Attacking Iran…repeat of crazy reasoning?

Peter Beinart in The Daily Beast points us to the crazy nature of our current attitude regarding attacking Iran in The Crazy Rush to Attack Iran. He lists and quotes an impressive series of experts familiar with the the last decades wars, and finally asks:

Can you find former military and intelligence officials who are more sympathetic to a strike? Sure. But in my lifetime, I’ve never seen a more lopsided debate among the experts paid to make these judgments. Yet it barely matters. So far, the Iran debate has been a rout, with the Republican presidential candidates loudly declaring their openness to war and President Obama unwilling to even echo the skepticism of his own security chiefs.

And who are the hawks who have so far marginalized the defense and intelligence establishments in both Israel and the U.S.? They’re a collection of think-tankers and politicians, most absolutely sincere, in my experience. But from Rick Santorum to John McCain to Elliott Abrams to John Bolton, their defining characteristic is that they were equally apocalyptic about the threat from Iraq, and equally nonchalant about the difficulties of successfully attacking it.
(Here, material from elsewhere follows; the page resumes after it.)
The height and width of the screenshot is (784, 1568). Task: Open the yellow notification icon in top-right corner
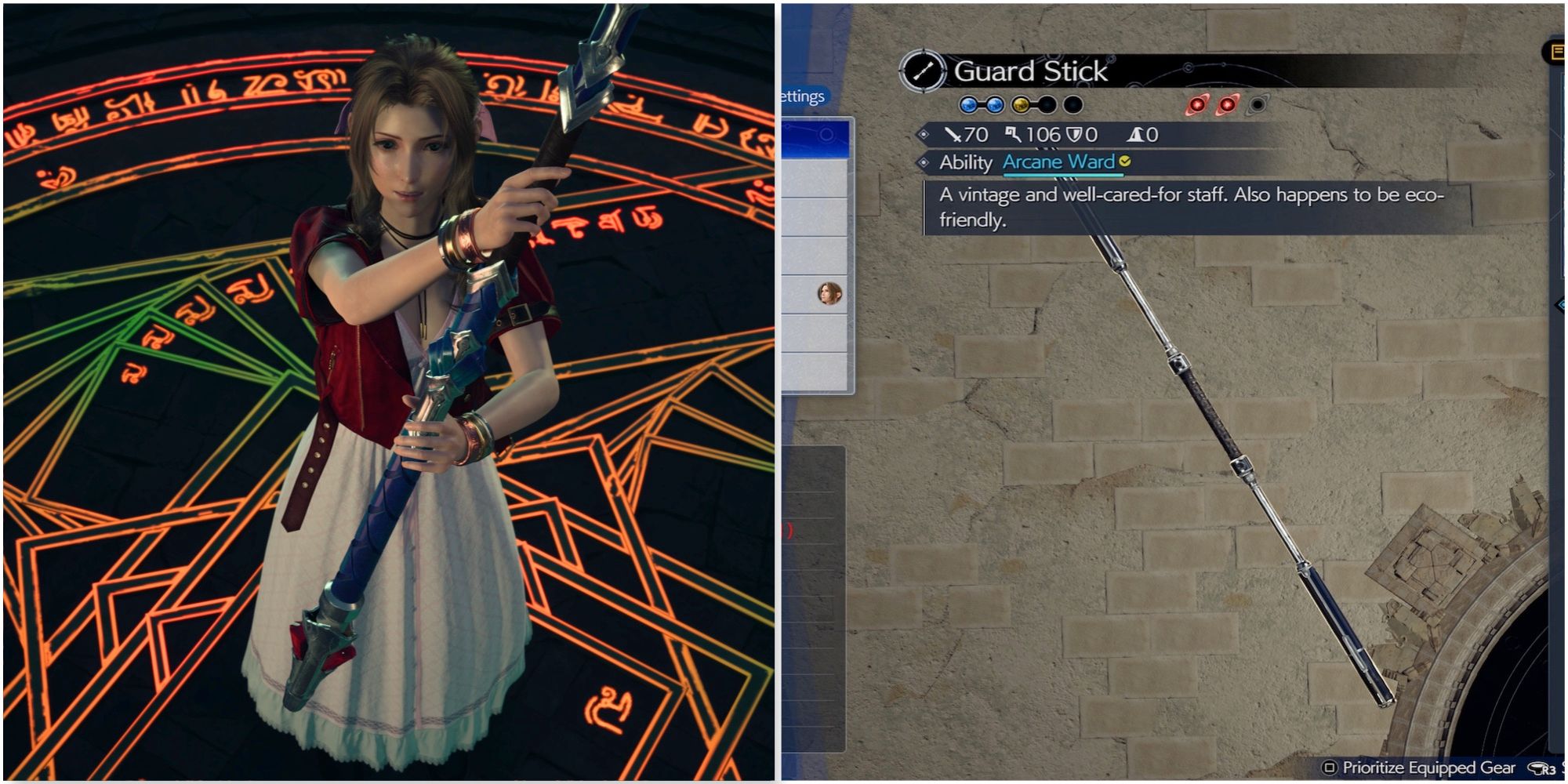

The story of the Iraq debate was, in large measure, the story of their triumph over the career military and intelligence officials – folks like Eric Shinseki and Joseph Wilson – whose successors are now warning against attacking Iran.

How can it be, less than a decade after the U.S. invaded Iraq, that the Iran debate is breaking down along largely the same lines, and the people who were manifestly, painfully wrong about that war are driving the debate this time as well? Culturally, it’s a fascinating question – and too depressing for words.